Нашу программу мы называем «Возрождение национального производственного комплекса». Если мы хотим жить, как в развитых странах, нужно строить развитую современную экономику. Кстати, когда Леонид Кучма вел борьбу за свое второе президентство, это же положение было одним из ключевых в его предвыборной программе. Не скрою, я и мои единомышленники, работающие в бизнесе, поддержали его именно за это. Мы готовы работать вместе над осуществлением этой цели.

В России и в Украине приходит конец тому периоду, когда все в экономике определялось небольшой группой олигархов. Близится время экономического роста, а это время среднего класса. Приходят те, кто в состоянии поднять производственный комплекс, восстановить традиционные и создать новые кооперационные связи. Выходят на арену те, кто берет заводы в управление, чтобы наладить производство, а не разбазарить и обанкротить предприятие. Понимание того, что проще и быстрее возродить экономику совместно с соседями, уже есть во властных структурах. К примеру, украинский трансформатор висел на российском столбе. Можно купить западный трансформатор, но тогда и столб придется заменить. Выгодно это? Западной фирме, которая хочет продать и трансформатор, и столб, очень выгодно. Но не нам. И не россиянам. А в Украине завод стоит -- выпущенные трансформаторы продать некому. Самостоятельно создать работающую схему пока крайне сложно, а работать под кем-то и отдавать прибыль кому-то -- так уже не будет. Люди, способные работать по первому варианту, никогда не опустятся до второго.

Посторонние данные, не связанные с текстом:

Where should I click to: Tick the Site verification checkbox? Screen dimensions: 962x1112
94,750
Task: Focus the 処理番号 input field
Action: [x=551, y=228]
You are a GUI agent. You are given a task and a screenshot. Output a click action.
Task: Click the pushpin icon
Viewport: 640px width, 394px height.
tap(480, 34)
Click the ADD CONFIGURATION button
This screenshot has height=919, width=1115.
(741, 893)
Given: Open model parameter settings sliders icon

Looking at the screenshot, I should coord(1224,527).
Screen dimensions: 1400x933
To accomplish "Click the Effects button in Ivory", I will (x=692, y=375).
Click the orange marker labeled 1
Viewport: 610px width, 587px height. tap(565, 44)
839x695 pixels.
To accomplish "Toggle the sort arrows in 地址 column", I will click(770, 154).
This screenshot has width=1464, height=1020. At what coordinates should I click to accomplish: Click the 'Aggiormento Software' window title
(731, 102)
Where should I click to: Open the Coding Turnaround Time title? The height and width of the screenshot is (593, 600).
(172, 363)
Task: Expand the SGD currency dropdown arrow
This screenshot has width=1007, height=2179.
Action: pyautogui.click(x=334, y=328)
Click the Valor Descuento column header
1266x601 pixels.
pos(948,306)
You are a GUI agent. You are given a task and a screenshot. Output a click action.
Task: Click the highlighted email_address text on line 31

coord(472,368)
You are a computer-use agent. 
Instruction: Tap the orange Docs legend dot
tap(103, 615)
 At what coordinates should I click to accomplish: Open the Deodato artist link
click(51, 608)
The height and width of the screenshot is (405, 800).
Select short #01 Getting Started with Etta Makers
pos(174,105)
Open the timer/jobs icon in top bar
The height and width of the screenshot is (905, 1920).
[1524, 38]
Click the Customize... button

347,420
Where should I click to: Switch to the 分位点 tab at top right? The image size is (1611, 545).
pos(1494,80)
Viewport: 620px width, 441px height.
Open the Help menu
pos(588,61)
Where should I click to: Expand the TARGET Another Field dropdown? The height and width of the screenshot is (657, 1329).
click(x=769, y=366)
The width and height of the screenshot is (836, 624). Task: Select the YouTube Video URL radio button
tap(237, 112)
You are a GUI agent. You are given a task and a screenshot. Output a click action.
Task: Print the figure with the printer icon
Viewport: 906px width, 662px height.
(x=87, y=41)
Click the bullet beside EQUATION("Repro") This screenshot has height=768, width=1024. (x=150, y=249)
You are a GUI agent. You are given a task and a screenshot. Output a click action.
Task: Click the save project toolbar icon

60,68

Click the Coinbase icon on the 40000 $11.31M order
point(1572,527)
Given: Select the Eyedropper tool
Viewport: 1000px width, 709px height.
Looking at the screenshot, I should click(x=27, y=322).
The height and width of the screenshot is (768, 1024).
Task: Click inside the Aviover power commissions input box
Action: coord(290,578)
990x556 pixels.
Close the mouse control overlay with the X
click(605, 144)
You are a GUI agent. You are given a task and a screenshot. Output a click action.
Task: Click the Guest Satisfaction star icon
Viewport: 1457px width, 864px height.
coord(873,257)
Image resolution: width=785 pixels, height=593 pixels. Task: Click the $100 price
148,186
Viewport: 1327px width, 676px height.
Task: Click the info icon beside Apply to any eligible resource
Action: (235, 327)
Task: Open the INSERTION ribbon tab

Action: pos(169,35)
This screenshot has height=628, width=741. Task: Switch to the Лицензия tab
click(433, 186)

-- Вы хотите сказать, что конец «сырьевых» олигархов наступает тогда, когда начинается рост производства?

-- Конечно. Как только появляются условия для честного бизнеса, оказываются невостребованными те, кто привык делать свой бизнес только через высокие кабинеты, добиваясь льгот в торговле сырьем. И только.

Недавно, например, у меня была встреча с губернатором Московской области Борисом Громовым. Мы обсуждали идею проведения тендерных комитетов, на которых бы на честной конкурсной основе определялись поставщики необходимых для области товаров украинских предприятий. Это один из реальных путей наладить взаимовыгодную торговлю. Он поддержал нас. Это даст возможность приступить к выполнению давно подписанных российско-украинских договоренностей по межрегиональному сотрудничеству.

-- Вам, наверное, проще озвучивать свои идеи и пробивать их. Все-таки ваш старший брат Михаил Бродский -- народный депутат Украины…

-- Мы абсолютно разные люди, живущие в двух разных мирах, с абсолютно разными убеждениями и абсолютно непересекающимися путями. Впрочем, наши отношения -- это сугубо семейное. А семья для меня -- это святое. Моя жена Наталья прошла со мной все испытания. Она настоящий надежный друг. Я понимаю, что ей и детям уделяю недостаточно внимания. И порой испытываю вину за это. Но все, что я делаю в жизни, за что борюсь, это в первую очередь ради своей семьи. Я хочу, чтобы они жили в Украине, благополучной и процветающей. И если сегодня чего-то боюсь, так только того, что я и мои единомышленники не успеем это сделать.